Y, después está la excusa ordinaria de que es cine minimalista, para unos pocos elegidos que sepan valorar el arte de lo sencillo y la honradez de lo vertido, diestra creación de singularidad delicada para quienes distingan la inteligencia de decirlo todo sin expresar nada, bla, bla, bla...; hace poco, tuve el placer de visionar "Mandarinas", pues haber si se aprende de la exquisitez de combinar sabiduría y emoción, pasión y conocimiento 'tanto para el cerebro como el corazón!, aquí no hay espíritu que reanime tu somnolencia, ni pulso cardíaco que no se relaje tanto que llegue a ausentarse la mayor parte del tiempo.
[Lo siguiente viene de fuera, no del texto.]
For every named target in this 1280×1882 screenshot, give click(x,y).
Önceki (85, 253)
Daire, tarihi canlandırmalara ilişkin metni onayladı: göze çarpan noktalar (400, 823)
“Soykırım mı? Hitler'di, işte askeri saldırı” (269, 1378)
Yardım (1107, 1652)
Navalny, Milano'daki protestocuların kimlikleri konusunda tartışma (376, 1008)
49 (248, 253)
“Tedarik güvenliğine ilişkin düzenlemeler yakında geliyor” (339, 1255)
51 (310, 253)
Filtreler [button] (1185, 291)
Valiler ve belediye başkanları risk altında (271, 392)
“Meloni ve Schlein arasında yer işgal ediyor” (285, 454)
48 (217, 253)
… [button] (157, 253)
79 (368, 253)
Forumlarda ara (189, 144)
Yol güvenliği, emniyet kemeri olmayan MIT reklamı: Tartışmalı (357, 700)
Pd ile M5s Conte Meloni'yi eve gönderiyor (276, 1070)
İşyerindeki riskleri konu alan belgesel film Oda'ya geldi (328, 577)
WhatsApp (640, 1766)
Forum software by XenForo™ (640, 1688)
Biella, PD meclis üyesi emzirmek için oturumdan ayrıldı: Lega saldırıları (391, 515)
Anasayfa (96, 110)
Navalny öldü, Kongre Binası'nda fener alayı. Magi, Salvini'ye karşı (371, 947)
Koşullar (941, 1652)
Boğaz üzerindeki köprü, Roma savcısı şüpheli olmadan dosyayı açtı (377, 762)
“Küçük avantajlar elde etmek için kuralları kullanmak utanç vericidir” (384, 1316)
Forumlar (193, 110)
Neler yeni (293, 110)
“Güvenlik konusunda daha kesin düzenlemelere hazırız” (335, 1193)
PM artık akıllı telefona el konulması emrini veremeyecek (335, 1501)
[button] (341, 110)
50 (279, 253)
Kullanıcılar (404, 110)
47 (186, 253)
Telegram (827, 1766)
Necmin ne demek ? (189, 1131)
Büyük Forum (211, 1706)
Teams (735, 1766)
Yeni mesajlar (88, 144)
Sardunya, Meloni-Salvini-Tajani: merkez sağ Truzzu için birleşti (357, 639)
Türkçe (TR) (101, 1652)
Adoro descubrir las pequeñas producciones de paises con marcha de identidad exclusiva y personal, que se distinguen por funcionar al margen de la cadena comercial y que cuidan sus producciónes peculiares con talento, sobriedad y dedicación pero, ante la presente obviedad y decepción, es igual de amargo -e incluso más- descifrar que no hay nada detrás de tanto halago y alabanza, que parece se pene y 
condene decir, de estas historias, que aburren y desconciertan -por suerte, no todas pues muchas son fieles al emblema distintivo que las caracteriza y por la cual se respetan y aman- para el caso, la isla de maíz puede quedarse con su panizo y amparo pues, Ilyas Salman, como protagonista no encandila ni sugestiona ni llama a conocerle en su labor, desperdicio de hermosa fotografía que convierte, su merecido y esperado afecto, en letargo cansino que busca alivio en el paso de los minutos para llegar a su conclusión.
No se siente, no emociona, no se vive ni palpa, sólo se observa, lo cual ¡ya es mucho sacrificio!; no encontré gusto en su visión, ni avidez en su recorrido, ni caté la elegancia y distinción de su porte, ni la exquisitez de su esencia ¡más suerte para tí!..., pérdida en el mar de miseria que rodea la supuesta isla de batalla y bienestar ¡me quedé!